PROBLEMS TO SOLVE:
**1.** Please list every farm named in the walk account.
**2.** Sum up the walk account in two sentences.
**3.** Carry on with the walk account from the point where it stops.

TEXT BLOCK:
==========
Slipway at Marsh Farm

Slipway at Marsh Farm

Soon, as we walked north up the tributary Fenn Creek, housing became closer, and stayed with us nearly to the point where a footbridge gives access to Woodham Fenn, a precious little sliver of common land for the residents of the town. But Tabrums Farm blocks access back south to the other side of the creek. We have to hug the railway line, and then cross the busy A132. (The closest access to the high-water mark is indeed the main road, but it has a negative pleasure quotient.)

From here, we crossed to slightly higher ground the other side of Rectory Lane, with decent views across the upper estuary, before descending through a little wood, braving the A road once more, and finally reaching the Crouch proper near Gosse’s Farm. This lasts only for a few hundred yards before we needed to take a lane into Battlesbridge. The old mill, and almost every other building of the village save thankfully the pub, now form a collective antiques centre, and not a bad one at that – we’ve used it several times, and encouraged Dave to return.

Monday 8 July 2013. Battlesbridge to Canewdon, 17 miles, 16 on route.

If there could be one stretch of the Essex coast that I could rip up and dump somewhere out near Dogger Bank, it would be this one. Well, nowhere’s perfect.

Things don’t start well. At Battlesbridge, the south bank of the Crouch can’t be accessed, so there’s a kilometre on a busy road with no pavement before at last a footpath sign appears. From there, things are fine to Hullbridge, indeed for most of the way it’s OK to walk on the sea-wall even though it’s not a right-of-way. And Hullbridge has benches, boats and a pub, as all the best coastal settlements do.
==========
Dataset rows:

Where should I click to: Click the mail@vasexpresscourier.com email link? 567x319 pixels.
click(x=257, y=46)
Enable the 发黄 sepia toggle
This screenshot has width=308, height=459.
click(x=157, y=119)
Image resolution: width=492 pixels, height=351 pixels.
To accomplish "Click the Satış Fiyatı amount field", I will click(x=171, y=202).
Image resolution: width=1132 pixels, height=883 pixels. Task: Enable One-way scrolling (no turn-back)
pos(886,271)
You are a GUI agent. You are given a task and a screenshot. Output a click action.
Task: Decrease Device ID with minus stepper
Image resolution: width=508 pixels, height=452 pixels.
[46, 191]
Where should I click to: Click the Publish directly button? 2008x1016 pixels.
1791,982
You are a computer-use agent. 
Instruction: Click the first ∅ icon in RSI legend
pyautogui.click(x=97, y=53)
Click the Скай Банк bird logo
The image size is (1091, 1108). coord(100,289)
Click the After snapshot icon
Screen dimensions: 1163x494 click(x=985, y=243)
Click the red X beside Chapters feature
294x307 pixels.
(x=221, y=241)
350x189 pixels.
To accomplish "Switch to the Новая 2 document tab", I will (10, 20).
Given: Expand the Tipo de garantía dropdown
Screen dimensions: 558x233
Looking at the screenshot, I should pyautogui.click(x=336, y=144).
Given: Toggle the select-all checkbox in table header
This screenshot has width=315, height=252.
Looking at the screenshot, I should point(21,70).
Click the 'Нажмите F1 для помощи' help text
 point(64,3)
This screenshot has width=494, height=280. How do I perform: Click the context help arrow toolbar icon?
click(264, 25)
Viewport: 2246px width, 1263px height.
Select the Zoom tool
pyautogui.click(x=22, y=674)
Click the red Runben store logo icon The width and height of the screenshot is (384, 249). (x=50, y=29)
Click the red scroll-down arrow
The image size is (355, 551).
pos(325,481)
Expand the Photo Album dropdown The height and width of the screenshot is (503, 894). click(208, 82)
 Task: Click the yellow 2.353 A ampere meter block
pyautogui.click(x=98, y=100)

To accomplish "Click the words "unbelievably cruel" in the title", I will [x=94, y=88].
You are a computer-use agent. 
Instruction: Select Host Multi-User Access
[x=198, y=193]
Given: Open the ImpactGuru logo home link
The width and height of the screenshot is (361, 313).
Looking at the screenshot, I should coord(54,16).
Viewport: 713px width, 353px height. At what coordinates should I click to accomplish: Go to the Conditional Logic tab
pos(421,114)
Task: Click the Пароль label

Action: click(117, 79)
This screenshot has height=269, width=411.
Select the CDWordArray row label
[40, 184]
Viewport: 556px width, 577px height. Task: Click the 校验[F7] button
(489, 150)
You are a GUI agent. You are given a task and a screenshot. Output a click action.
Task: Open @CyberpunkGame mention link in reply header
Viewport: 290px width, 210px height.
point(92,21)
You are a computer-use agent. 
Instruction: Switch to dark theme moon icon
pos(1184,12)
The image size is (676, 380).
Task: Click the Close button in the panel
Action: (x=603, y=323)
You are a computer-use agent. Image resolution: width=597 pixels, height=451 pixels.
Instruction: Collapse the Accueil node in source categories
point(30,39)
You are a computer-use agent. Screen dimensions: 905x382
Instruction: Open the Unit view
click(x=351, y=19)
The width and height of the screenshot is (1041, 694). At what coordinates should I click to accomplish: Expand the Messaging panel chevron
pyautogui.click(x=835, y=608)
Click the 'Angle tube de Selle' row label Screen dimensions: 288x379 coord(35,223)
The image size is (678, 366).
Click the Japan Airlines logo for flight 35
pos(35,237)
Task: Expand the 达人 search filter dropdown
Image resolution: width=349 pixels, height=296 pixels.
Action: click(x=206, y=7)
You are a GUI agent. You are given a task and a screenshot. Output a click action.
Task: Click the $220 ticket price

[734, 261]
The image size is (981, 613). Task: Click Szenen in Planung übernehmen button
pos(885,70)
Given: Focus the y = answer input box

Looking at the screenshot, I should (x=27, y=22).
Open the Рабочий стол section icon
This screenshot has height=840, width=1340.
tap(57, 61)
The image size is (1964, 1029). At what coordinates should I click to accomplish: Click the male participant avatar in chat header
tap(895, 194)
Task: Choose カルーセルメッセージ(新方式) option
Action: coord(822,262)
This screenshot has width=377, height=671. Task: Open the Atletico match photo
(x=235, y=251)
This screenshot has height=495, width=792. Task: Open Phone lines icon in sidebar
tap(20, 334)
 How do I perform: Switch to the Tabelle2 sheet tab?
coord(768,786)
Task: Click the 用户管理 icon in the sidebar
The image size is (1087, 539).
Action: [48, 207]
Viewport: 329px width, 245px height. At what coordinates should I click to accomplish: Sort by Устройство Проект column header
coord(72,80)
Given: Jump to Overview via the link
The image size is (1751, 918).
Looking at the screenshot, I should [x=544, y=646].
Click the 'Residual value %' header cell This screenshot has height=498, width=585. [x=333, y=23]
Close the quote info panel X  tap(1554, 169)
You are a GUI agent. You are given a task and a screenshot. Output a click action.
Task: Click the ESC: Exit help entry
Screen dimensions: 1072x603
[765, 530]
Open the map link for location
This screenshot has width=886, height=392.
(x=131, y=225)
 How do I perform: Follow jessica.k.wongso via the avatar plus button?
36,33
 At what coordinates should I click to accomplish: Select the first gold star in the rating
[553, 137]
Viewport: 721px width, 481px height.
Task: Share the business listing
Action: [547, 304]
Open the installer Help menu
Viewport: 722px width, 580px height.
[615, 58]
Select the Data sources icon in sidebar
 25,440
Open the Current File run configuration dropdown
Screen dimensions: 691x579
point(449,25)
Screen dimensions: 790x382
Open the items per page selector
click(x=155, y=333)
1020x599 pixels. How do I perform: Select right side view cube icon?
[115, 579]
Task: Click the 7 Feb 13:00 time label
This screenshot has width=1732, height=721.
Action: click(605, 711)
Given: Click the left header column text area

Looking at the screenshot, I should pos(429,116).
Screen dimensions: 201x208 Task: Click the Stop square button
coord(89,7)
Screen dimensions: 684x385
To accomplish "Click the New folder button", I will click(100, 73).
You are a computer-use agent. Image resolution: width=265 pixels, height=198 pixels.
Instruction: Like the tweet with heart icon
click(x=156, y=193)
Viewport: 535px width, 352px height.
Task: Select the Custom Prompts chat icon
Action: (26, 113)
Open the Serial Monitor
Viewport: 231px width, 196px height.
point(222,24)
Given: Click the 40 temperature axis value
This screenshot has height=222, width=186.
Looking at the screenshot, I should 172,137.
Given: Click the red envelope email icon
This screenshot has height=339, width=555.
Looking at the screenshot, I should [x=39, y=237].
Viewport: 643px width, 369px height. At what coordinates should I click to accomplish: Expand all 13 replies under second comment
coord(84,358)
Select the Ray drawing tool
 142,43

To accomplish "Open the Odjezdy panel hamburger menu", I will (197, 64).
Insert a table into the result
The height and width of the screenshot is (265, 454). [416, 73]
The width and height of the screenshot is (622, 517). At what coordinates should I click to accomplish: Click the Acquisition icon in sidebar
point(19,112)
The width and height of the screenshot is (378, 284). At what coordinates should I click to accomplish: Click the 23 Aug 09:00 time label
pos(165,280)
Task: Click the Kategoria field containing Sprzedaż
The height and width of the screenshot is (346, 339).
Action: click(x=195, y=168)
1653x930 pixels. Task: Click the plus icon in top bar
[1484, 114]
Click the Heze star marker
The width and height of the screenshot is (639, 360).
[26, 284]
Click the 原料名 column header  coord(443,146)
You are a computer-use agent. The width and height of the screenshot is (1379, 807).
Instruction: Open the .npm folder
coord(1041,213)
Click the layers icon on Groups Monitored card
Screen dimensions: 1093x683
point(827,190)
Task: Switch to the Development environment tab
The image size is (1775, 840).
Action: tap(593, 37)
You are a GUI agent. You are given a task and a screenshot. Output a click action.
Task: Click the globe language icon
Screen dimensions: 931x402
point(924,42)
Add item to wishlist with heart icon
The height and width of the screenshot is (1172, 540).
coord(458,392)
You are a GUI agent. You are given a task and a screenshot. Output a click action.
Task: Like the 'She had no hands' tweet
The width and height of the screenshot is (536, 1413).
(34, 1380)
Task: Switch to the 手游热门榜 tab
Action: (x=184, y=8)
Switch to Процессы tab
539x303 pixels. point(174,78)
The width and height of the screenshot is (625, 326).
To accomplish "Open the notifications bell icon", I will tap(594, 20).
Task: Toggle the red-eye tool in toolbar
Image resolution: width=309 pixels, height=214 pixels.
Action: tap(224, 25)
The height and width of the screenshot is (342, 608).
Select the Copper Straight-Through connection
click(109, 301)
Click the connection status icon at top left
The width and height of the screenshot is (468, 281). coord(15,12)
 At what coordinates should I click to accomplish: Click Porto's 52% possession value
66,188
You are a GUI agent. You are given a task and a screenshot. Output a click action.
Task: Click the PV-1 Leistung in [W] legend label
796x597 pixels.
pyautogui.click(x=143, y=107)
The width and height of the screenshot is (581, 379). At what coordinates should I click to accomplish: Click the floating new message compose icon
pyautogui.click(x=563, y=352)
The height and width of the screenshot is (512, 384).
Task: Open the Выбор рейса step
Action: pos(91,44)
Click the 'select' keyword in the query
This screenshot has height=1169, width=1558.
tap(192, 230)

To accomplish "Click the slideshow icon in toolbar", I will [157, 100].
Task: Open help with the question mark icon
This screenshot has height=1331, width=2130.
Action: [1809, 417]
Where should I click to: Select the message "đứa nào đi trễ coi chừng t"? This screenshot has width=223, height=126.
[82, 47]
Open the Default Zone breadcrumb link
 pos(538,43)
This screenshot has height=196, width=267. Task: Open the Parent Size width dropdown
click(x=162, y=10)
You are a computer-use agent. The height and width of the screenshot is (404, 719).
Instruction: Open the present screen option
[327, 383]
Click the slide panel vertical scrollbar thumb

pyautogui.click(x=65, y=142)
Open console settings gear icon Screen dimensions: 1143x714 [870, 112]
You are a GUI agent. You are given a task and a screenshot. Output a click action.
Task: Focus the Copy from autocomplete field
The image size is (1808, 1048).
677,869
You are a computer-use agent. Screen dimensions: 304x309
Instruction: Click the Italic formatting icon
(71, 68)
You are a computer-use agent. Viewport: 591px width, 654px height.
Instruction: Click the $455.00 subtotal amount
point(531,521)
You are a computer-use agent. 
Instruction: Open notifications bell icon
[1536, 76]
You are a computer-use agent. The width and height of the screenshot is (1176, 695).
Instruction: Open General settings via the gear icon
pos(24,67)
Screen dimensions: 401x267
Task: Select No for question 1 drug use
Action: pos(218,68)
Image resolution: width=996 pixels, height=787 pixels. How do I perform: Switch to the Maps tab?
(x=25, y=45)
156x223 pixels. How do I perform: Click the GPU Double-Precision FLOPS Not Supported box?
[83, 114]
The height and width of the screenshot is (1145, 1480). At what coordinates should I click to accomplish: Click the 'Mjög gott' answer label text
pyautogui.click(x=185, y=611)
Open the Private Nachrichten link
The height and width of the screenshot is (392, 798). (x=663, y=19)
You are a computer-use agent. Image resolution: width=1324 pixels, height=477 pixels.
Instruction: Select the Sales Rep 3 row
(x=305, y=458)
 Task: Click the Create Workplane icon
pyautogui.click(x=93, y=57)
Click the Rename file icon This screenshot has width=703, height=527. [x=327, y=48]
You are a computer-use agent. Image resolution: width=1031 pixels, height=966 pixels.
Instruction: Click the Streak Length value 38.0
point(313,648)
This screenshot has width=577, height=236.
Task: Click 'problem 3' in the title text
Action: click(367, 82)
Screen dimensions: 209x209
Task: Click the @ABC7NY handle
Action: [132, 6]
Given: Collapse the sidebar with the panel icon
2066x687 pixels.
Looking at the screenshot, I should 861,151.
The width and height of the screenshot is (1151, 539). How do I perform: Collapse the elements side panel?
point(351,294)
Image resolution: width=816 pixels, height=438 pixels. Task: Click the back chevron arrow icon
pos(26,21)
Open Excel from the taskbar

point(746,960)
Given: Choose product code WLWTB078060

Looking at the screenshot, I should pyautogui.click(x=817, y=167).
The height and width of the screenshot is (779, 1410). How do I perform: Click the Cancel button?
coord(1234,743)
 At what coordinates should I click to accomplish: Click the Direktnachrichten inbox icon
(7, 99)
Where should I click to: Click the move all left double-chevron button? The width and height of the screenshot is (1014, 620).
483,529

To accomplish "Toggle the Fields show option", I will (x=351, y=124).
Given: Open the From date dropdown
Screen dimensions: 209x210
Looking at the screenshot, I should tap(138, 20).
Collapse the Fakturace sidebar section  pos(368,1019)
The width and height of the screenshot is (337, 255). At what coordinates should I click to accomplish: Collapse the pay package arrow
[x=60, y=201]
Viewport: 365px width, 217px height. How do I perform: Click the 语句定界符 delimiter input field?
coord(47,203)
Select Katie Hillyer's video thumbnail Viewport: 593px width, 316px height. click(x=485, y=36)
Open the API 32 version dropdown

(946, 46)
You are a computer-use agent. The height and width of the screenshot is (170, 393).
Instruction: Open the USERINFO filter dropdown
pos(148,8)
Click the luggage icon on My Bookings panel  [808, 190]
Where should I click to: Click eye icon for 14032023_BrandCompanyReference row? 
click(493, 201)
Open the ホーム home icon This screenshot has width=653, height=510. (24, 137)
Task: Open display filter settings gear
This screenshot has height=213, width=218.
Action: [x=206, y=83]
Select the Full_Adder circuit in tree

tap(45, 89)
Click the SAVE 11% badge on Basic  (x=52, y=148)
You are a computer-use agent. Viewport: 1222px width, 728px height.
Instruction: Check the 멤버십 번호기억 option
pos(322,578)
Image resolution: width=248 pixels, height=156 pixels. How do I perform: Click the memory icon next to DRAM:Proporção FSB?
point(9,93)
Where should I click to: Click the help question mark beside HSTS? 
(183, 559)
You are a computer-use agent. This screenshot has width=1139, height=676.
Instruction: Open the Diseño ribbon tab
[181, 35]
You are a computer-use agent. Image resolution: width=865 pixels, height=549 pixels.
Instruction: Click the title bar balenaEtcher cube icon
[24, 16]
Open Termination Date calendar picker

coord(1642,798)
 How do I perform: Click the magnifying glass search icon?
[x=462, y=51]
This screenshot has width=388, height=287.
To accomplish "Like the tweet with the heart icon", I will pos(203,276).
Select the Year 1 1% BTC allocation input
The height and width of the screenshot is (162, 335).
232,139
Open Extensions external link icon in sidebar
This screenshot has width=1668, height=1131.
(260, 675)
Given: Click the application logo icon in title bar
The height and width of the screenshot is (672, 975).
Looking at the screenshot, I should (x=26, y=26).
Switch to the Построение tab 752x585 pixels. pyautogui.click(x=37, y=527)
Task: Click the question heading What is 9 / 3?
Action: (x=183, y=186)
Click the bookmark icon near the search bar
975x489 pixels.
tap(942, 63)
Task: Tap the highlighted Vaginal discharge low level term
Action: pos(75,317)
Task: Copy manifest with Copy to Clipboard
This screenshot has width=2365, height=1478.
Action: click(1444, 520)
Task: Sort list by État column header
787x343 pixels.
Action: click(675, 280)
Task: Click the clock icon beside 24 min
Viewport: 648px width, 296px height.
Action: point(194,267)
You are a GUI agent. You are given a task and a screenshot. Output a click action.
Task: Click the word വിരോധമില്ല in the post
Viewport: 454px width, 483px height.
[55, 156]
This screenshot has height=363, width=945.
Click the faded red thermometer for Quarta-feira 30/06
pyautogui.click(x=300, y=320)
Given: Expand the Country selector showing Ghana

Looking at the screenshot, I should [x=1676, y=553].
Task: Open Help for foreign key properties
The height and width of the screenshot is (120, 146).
==========
THE REPLIES:
**1.** Marsh Farm, Tabrums Farm, Gosse’s Farm

**2.** The walkers went north up Fenn Creek past housing to the footbridge for Woodham Fenn, were forced by Tabrums Farm to follow the railway and cross the busy A132, then went over slightly higher ground beyond Rectory Lane and reached the Crouch near Gosse’s Farm before taking a lane into Battlesbridge, where almost every building except the pub forms an antiques centre. On the Battlesbridge to Canewdon stretch on 8 July 2013, a kilometre on a busy road with no pavement came before a footpath sign, after which the route to Hullbridge, with its benches, boats and pub, was fine.

**3.**
So I strode confidently out after a quick bite. Two guys, walking back, asked if I knew whether it was possible to get through the the Dome, a caravan park that was my next objective; sure, I said, there’s a right-of-way on the map. They weren’t convinced, and muttered something about overgrowth. Indeed there was some, but nothing insurmountable. Wimps, I thought. And then the land to my south narrowed …

Most Essex sea wall breaches, like those west of Bradwell say, are inconveniences only. This one however, without warning, severs a crucial link in the coastal walker’s chain. At TQ833956, the promised way either south or (clearly long-severed) north, is instead many yards of deep and tidal open water, utterly impassable. Retreat was the only option.

And that meant two tarmac miles on the busy road out of Battlesbridge that I had forsaken a couple of hours before. Though there was quite a nice marshland crossing immediately before South Fambridge, the sea-wall eastwards was depressing, badly overgrown though on asphalt, and without the little meanderings that made the north bank so beguiling. Views over to the Dengie peninsula were often good, though the most fun was keeping pace with a small yacht tacking against the wind in the channel.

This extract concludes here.